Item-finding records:
_ _ _ _

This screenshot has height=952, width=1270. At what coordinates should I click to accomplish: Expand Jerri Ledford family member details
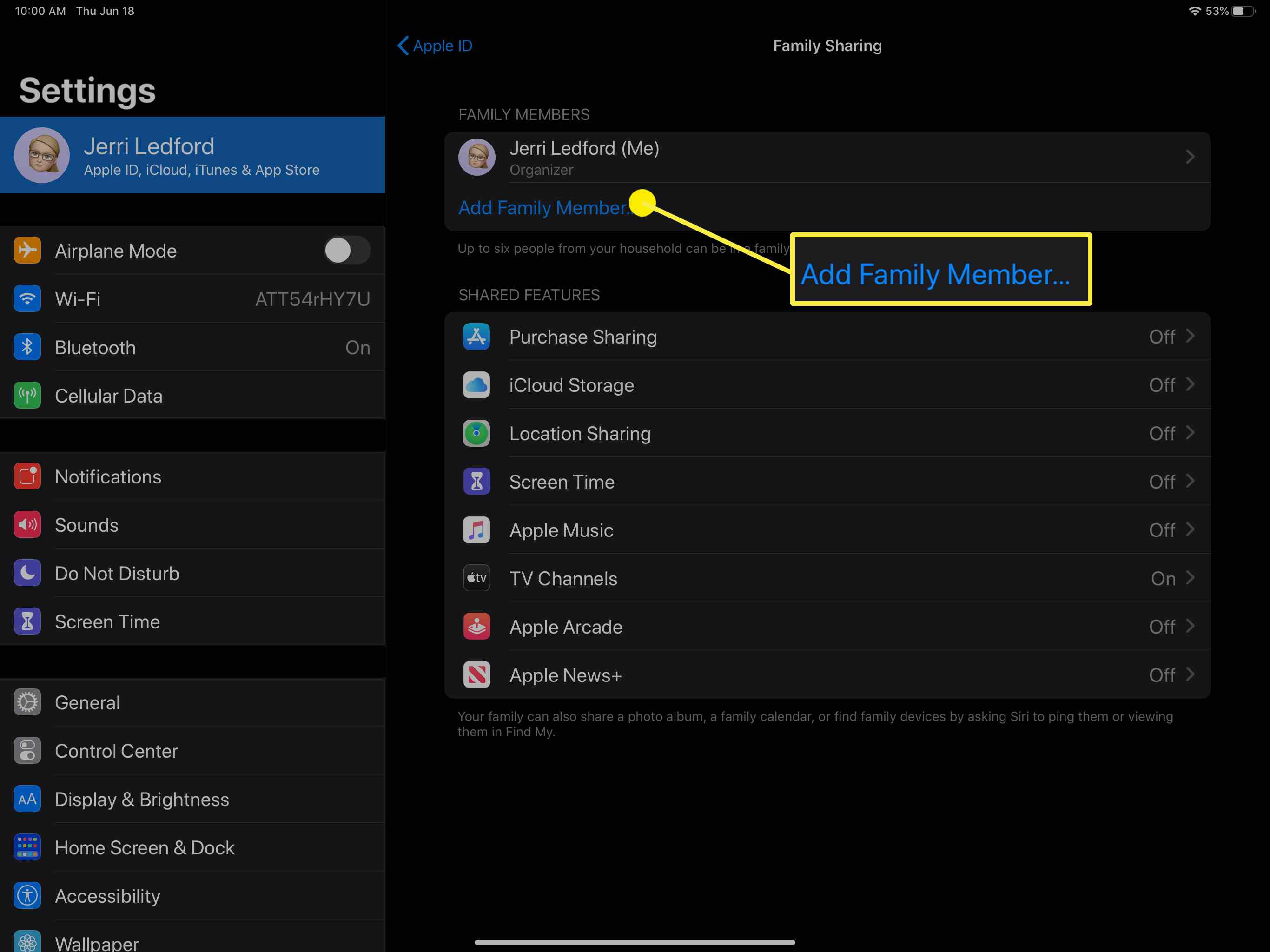pos(829,156)
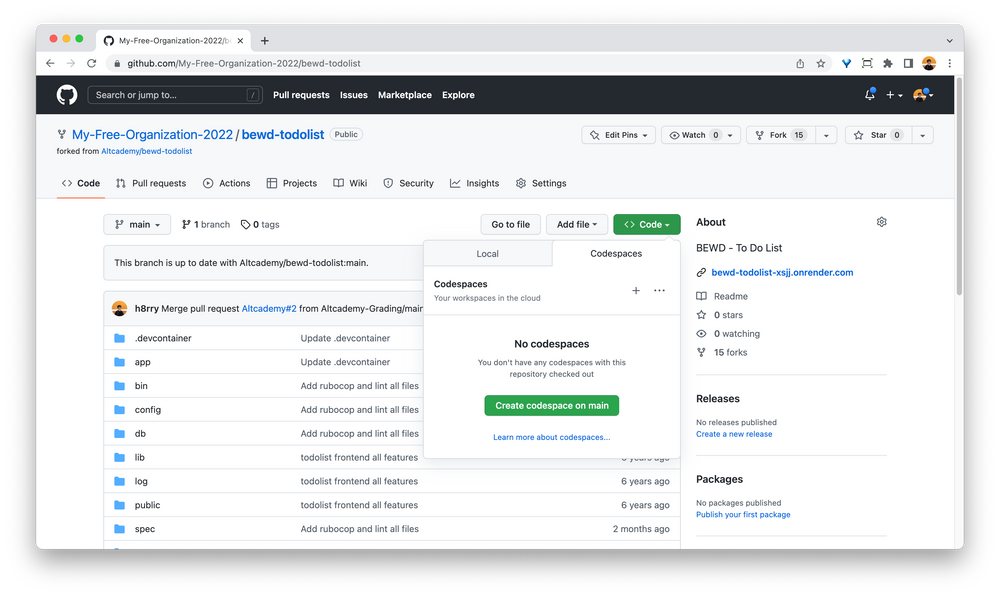Switch to the Local tab in Code popup
The image size is (1000, 597).
[488, 253]
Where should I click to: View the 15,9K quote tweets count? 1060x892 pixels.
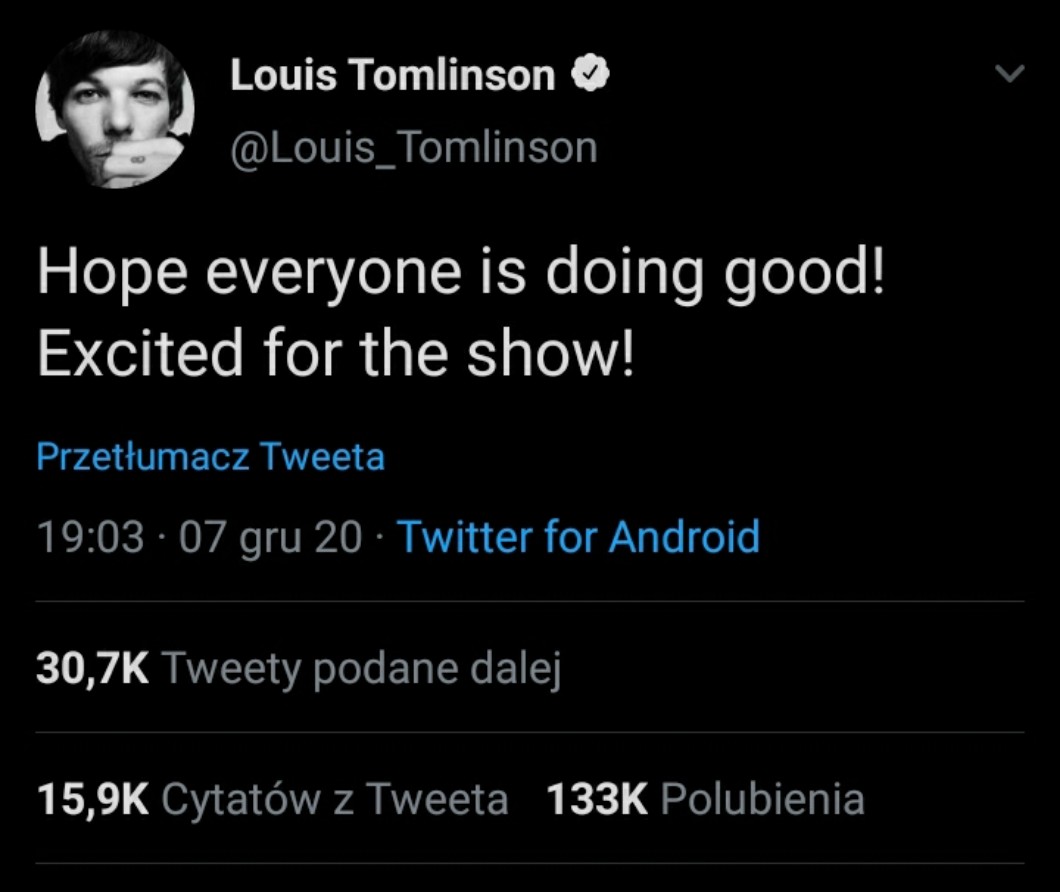tap(92, 799)
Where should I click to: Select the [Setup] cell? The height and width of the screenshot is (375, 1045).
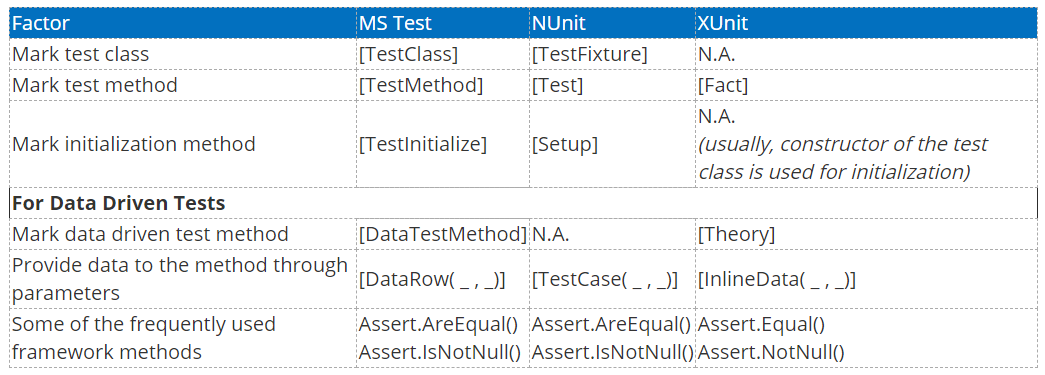click(x=612, y=144)
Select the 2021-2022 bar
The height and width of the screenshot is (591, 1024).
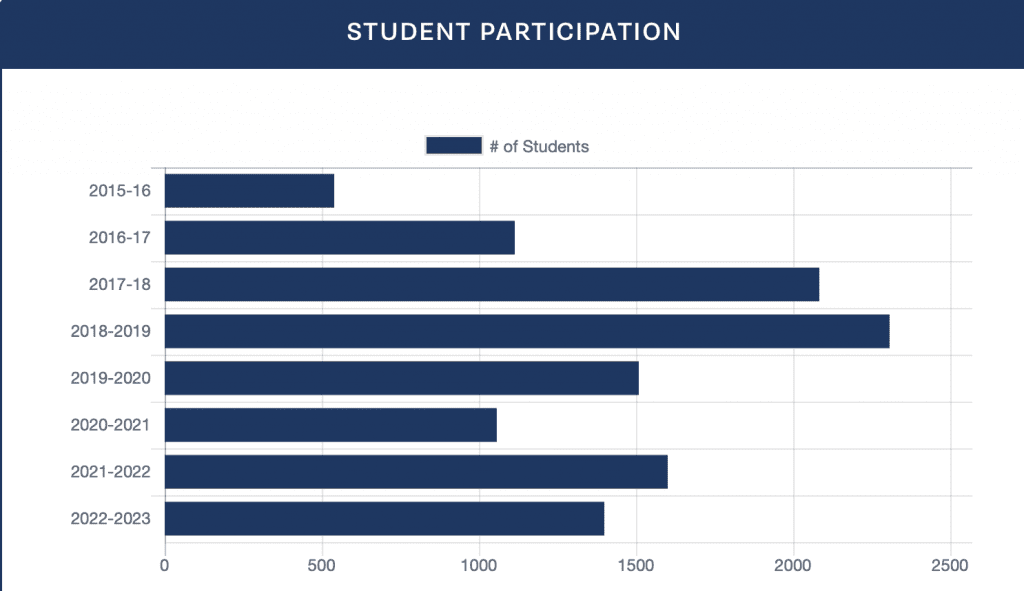[415, 472]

_ _ _ _

__Written request__:
Turn the records above into a numbered list with one line per item, leaving out blank lines and omitting the pictures.

__Correct result__:
1. This screenshot has height=952, width=1270. At what coordinates should I click to accomplish: Expand Jerri Ledford family member details
2. pos(829,156)
3. Switch to the Local tab in Code popup
4. The image size is (1000, 597).
5. [488, 253]
6. Where should I click to: View the 15,9K quote tweets count? 1060x892 pixels.
7. tap(92, 799)
8. Where should I click to: Select the [Setup] cell? The height and width of the screenshot is (375, 1045).
9. click(x=612, y=144)
10. Select the 2021-2022 bar
11. The height and width of the screenshot is (591, 1024).
12. [415, 472]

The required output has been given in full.